Hoje vemos um Brasil onde a consciência ecológica aumentou imensamente em relação à época de 
José Bonifácio ou mesmo em relação a poucas décadas atrás. Por outro lado, é um Brasil onde imagens de 
satélite são usadas para mentir para a população; onde indígenas são usados para invadir reservas naturais 
como instrumento de interesses que não são deles; onde se fala muito em ambientalismo, mas a maioria dos 
ambientalistas parece estar lutando apenas por um ambiente limpo e saudável para os seres humanos, sem 
perceber ou se importar se este ambiente é completamente desfigurado, degradado ou vazio de vida selvagem; 
onde o "meio ambiente" se transformou num grande comércio onde são vendidas as licenças para destruir a 
natureza. Se a utilidade da história é aprender com o passado, em especial com os erros passados, talvez 
nunca como agora o Brasil tenha precisado tanto voltar os olhos para sua história ecológica. 
 
Referências 
(1) Fernandez, F. A. S. 2000. O poema imperfeito - crônicas de biologia, conservação da natureza e seus heróis. Editora da Univ. 

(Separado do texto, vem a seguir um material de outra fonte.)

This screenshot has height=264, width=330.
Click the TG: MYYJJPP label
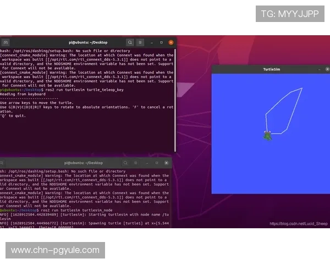point(290,14)
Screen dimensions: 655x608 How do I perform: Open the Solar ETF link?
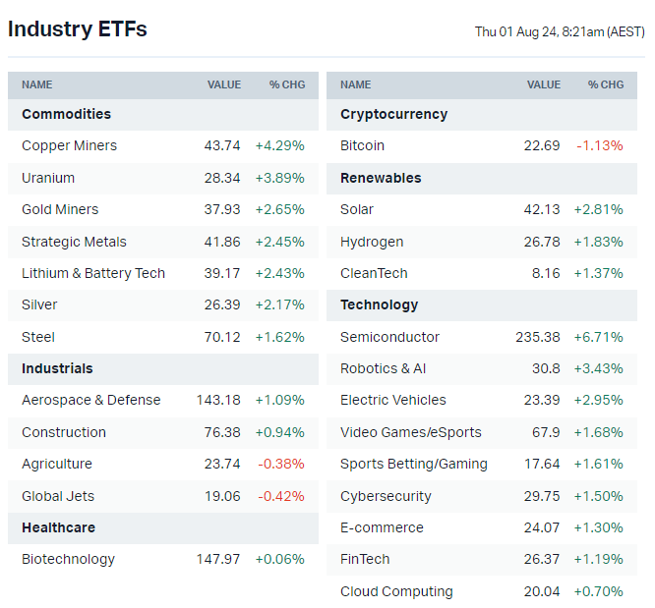tap(357, 209)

Federal do Paraná / Fundação O Boticário de Proteção à Natureza, Curitiba. 
(2) Martin, P. 1984. Prehistoric overkill: the global model. In Martin, P, & Klein, R (eds), Quaternary extinctions: a prehistoric 
revolution. University of Arizona Press, Tucson. 
(3) Dean, W. 1996. A ferro e fogo - a história e a devastação da Mata Atlântica brasileira. Companhia das Letras, São Paulo. 
(4) Galeano, E. 2000. As veias abertas da América Latina (39ª edição). Paz e Terra, Rio de Janeiro. 
(5) Coimbra-Filho, A. F. & Câmara, I. B. 1996. Os limites originais da Mata Atlântica na região nordeste do Brasil. Fundação 
Brasileira para a Conservação da Natureza, Rio de Janeiro. 
(6) Fundação SOS Mata Atlântica & INPE, 1998. Evolução dos remanescentes florestais e ecossistemas associados do domínio da 
Mata Atlântica 1990-1995. Relatório, São Paulo. 
(7) Teixeira, D. M. As aves do Brasil Holandês e o mito da natureza intocada. Tese de Doutorado, Museu Nacional, UFRJ. 
(8) Emmons, L. & Feer, F. 1997. Neotropical rainforest mammals. University of Chicago Press, Chicago. 
(9) Redford, K. H. 1992. BioScience, 42: 412-421. 
(10) Emmons, L. H. 1984. Biotropica, 16: 210-222.